Paper has long been the bane of the financial services industry. Back in 1968, Wall Street suffered its infamous “paperwork crisis” as processing daily trading volumes of 12 million shares almost drowned the entire industry in paper. The paperwork was so overwhelming that the New York Stock Exchange restricted trading to four days a week to give brokers time to clear the massive backlog of paper trades. A few years later, a 1975 article in Business Week promised that we would have the “paperless office” by the mid-1990s. However, anyone who has ever signed for a mortgage or a loan knows we still have a considerable way to go.
The good news is that the average business creates 90% of its information electronically, but unfortunately still retains 10% on paper, soaking significant business resources. The costs associated with retaining those paper records are sobering: An office of 100 people will spend $16,800 to cover the 84 four-drawer vertical file cabinets that house their records, according to Iron Mountain. The rent for that space will cost another $20,000. Making matters worse, losing important paper-based records results in significant lost productivity, amounting to $14,000 per worker annually as staff search for a needle in a haystack.
Today, only 12-15% of bills and statements are delivered electronically, raising the question of why paper is such a stubborn part of the financial services industry. “Consumers choose what is easiest and best for them. That means that companies that want to drive digital adoption must understand why customers like paper and then invest in technology that aligns with what the consumer wants,” Broadridge Chief Executive Rich Daly writes in Forbes. “When you want to innovate, it’s not enough to make things simpler; you must make things better.”
Many times when businesses try to embrace the paperless office and move to digital document storage, they bring their old bad habits with them. Wired magazine writes, “Often, companies have just shifted their filing system from the paper version to digital form and are still suffering from the same drags on productivity. We’re still … trying to find a document buried in a chaotic mess of folders.”

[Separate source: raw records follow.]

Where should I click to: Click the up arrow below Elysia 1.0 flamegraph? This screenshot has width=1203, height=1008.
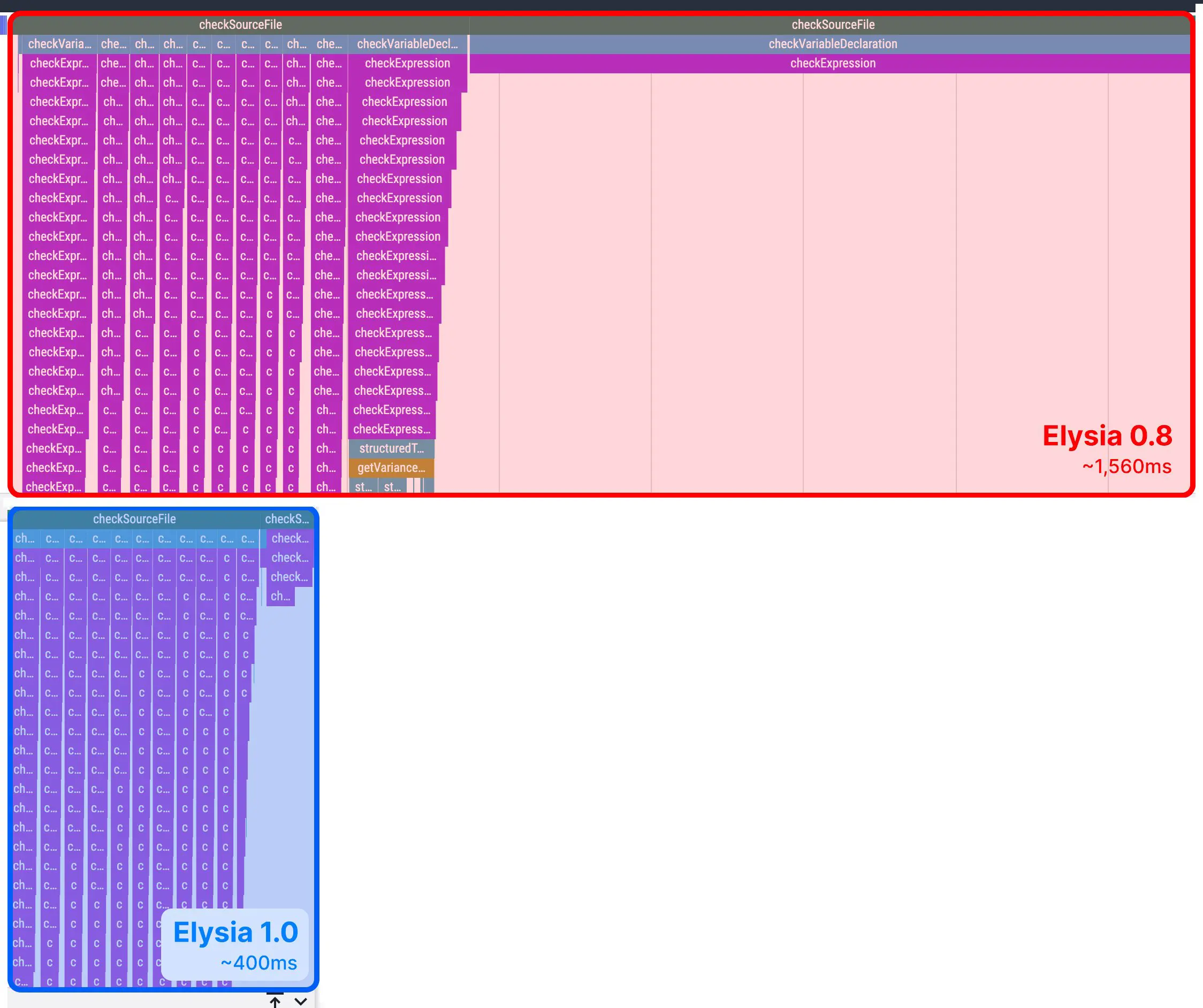(276, 1001)
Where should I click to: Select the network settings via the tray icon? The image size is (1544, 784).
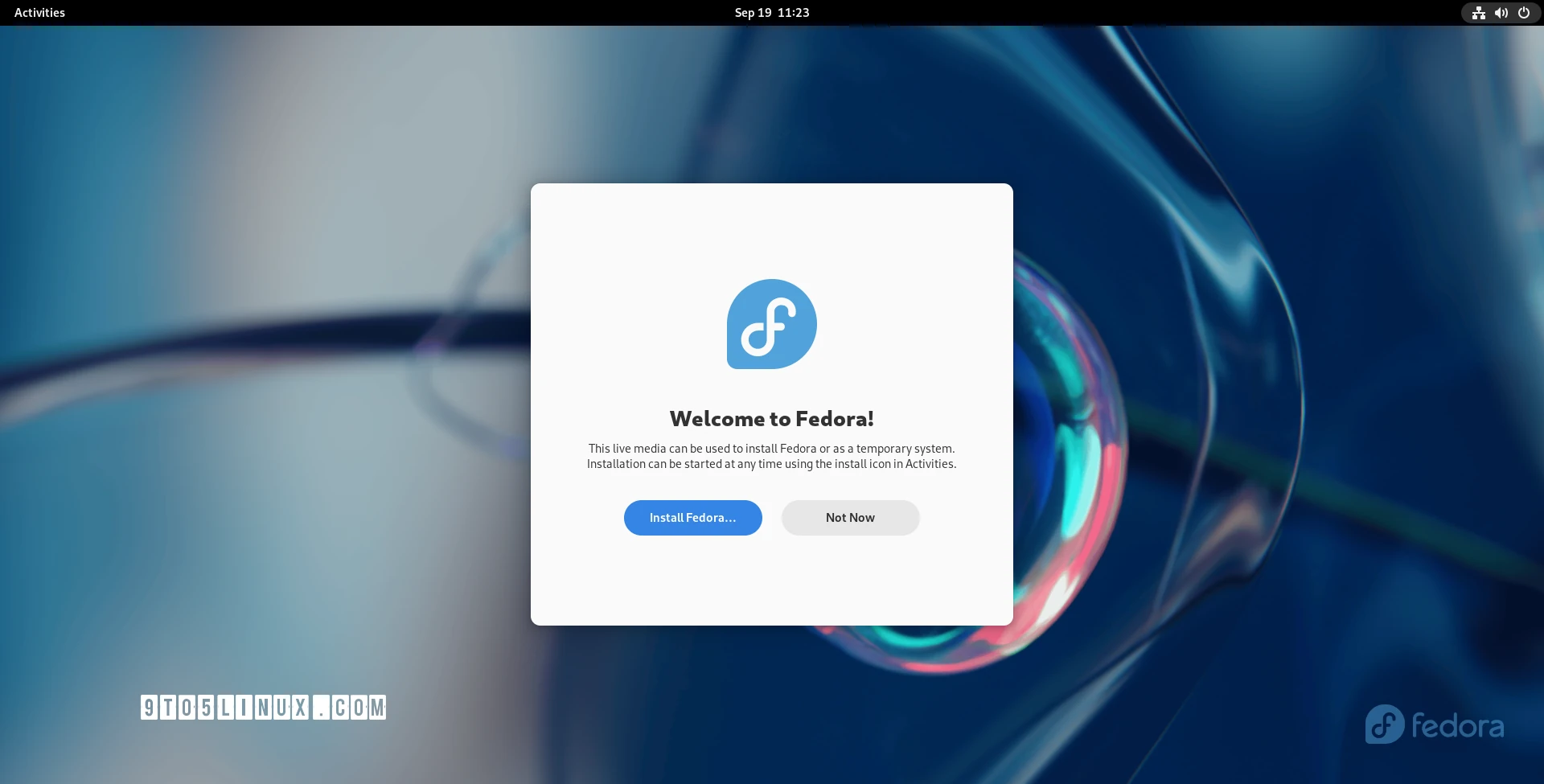[x=1478, y=12]
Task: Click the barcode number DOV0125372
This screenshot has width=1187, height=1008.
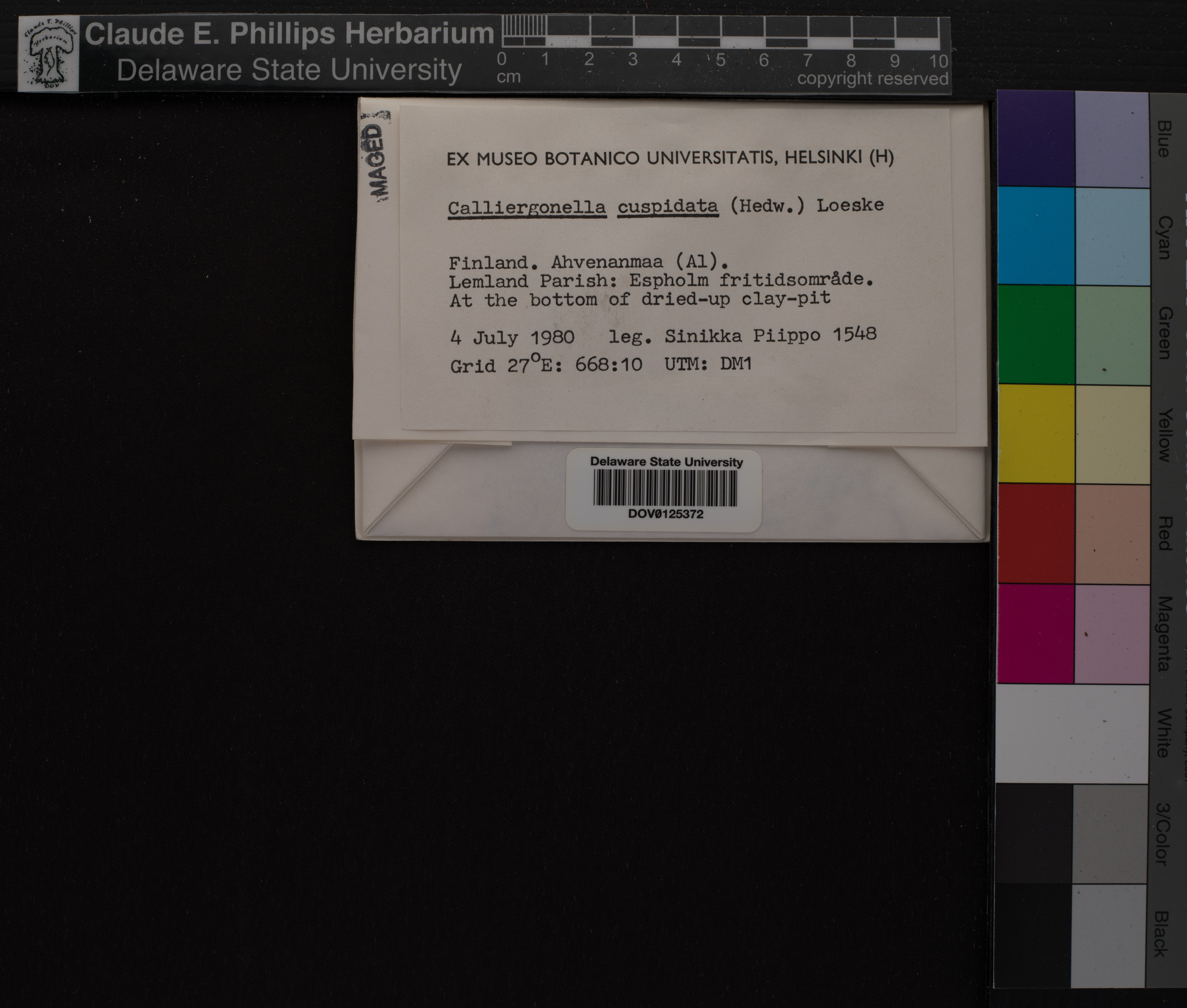Action: (665, 514)
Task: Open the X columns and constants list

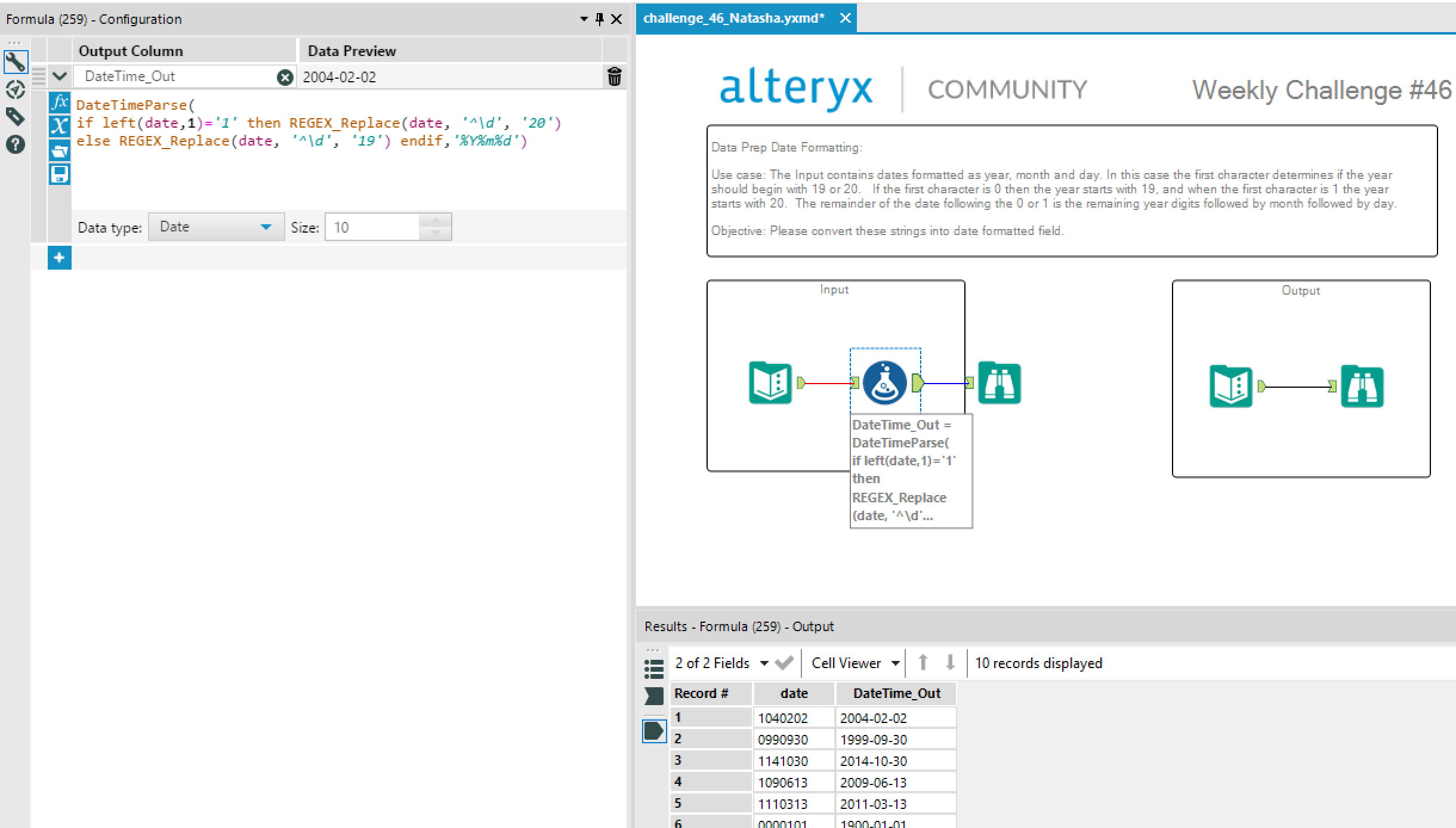Action: (x=59, y=126)
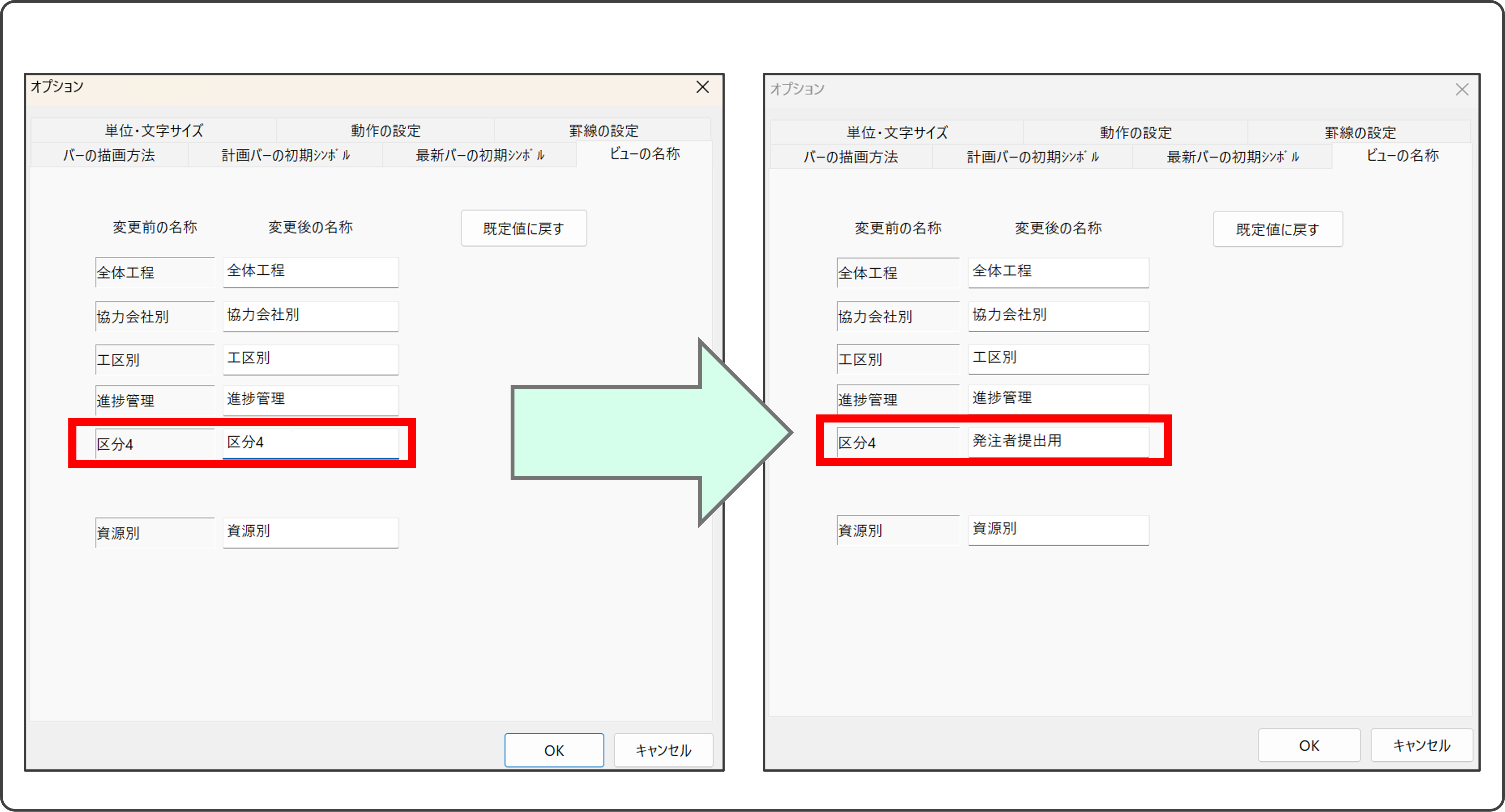Viewport: 1505px width, 812px height.
Task: Select the 資源別 after-name field in left dialog
Action: (310, 532)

Daly says that financial services companies that want their customers to transition to digital, must connect with customers where they are. For example, if a customer uses a digital vault to store their financial records, firms should deliver correspondences and statements there to boost digital adoption. In addition, consumers will only switch to digital when the electronic experience is easier than the paper experience and also brings new benefits.
Imagine you had a solution that could analyze documents as they are stored and files that information in the correct location like a built-in librarian? Imagine being able to produce a quick summary form that can send reminders about important events? Or a system that can also make recommendations about what documents are related, so that they can be stored in a structured taxonomy. When it comes to storing business records, digital technology can go well beyond the capabilities of paper.
Is it time for your office to go paperless?